WORK TASK.
Type the records out again in full, exactly.

EXERCISE MATERIALS.

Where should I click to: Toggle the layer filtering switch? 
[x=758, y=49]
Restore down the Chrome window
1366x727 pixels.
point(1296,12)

FINISHED EXERCISE.
Where should I click to: Toggle the layer filtering switch? 
[x=758, y=49]
Restore down the Chrome window
1366x727 pixels.
point(1296,12)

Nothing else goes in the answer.